His Royal Highness the Prince of Wales and Her Royal Highness the Duchess of Cornwall attended a service of dedication in St Catherine’s Parish Church, Killead, on May 24.
The Royal visitors were the special guests at the dedication of a new stained glass window to commemorate service people, their families and civilians who worked and served at RAF Aldergrove during Operation Banner.
Operation Banner was the operational name for the British Armed Forces’ support for the RUC and later the PSNI in counter-terrorism and public order operations to assist the British Government restore normality in Northern Ireland.
The service in St Catherine’s, which is located on the RAF base, was organised by Group Captain DJ Stubbs, Commanding Officer of RAF Aldergrove, and members of St Catherine’s.
Because the incumbency of St Catherine’s is vacant, guests were welcomed by the Rev Paul Redfern, Rural Dean of Antrim, who spoke of the symbolism of the beautiful window, created by artist Ann Smith.
At the top of the window is the sun rising over the hills of Antrim and the waters of Lough Neagh, representing a new beginning for Northern Ireland.
“The sun reminds us of God’s grace, bringing us through troubles to the place of peace we now have,” said Rev Redfern.
Below is an image of a Wessex helicopter, which Rev Redfern said flew many missions of mercy, rescuing many souls from danger, and two soldiers representing all the service personnel who have served at RAF Aldergrove.
The window also features a dog, an animal which played a special part in protecting people and places and entertained at shows and events, helping to raise huge amounts of money of many charities.
Stormont Castle is included in the window. Rev Redfern said: “Stormont is now a place where men and women of goodwill, duly elected from all parts and persuasions of Northern Ireland society can work for the peace of all.”
The lower third of the window incorporates the badge of the Navy, Army and RAF, and the window is framed by dark blue for the Navy, red for the Army and light blue for the RAF.
During the service, a memorial plaque below the new window was unveiled by the Prince of Wales and Duchess of Cornwall.
In his prayer of dedication, Rev Redfern said: “Almighty God, our Heavenly Father, your son taught us that ‘Greater love hath no man than this, that he lay down his life for his friends.’
“Please bless and hallow this memorial window dedicated to all Navy, Army and Royal Air Force who served in this station to ensure safety, good order, protection and peace in this province.
“May all who view this memorial be inspired, encouraged and moved to be thankful for the sacrifices made and the selfless commitment to service given.”
Clergy who took part in the service included Canon Sam McComb and Rev Alan Synott, both Church of Ireland; Rev Jack Moore, Methodist; Rev Derek Weir, Presbyterian; Father Ciaran Feeney, RC and Father Chris Webb, RAF Chaplain, who put the service together.

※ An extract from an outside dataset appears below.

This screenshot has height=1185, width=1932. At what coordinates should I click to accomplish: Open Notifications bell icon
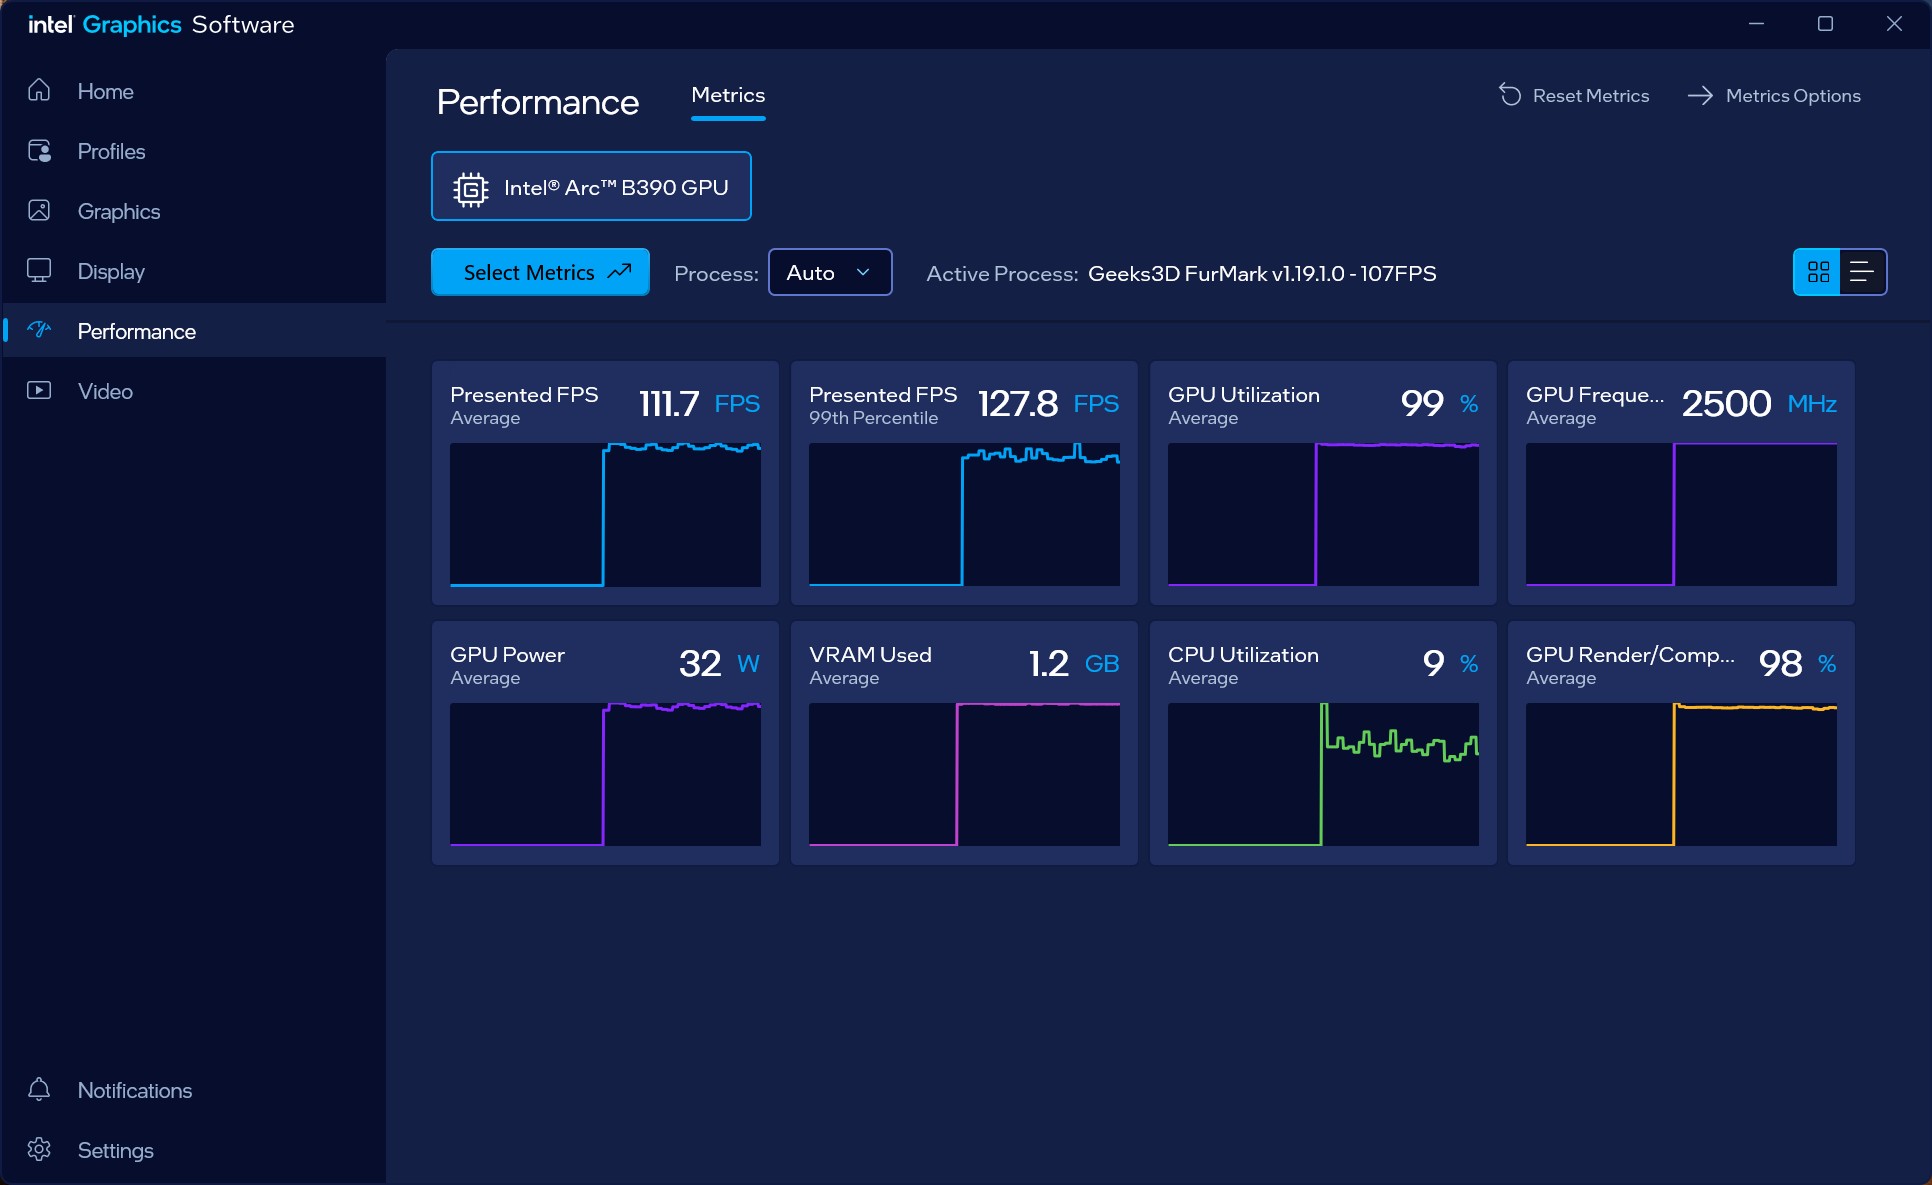pyautogui.click(x=39, y=1090)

The church was packed to capacity with more than 150 invited guests including service personnel and their families and local parishioners.
Rev Redfern said: “St Catherine’s is the church of the base and has been very much involved with the Royal Air Force from the earliest days. The Church has memorials of service men killed in the second world war and since. It has always had a strong connection with the RAF and it is most appropriate that the church itself should carry the memorial.”
Due to the improving security situation, Operation Banner officially ends on August 1. The Operation saw 763 Service deaths and 6,100 injuries caused by terrorists.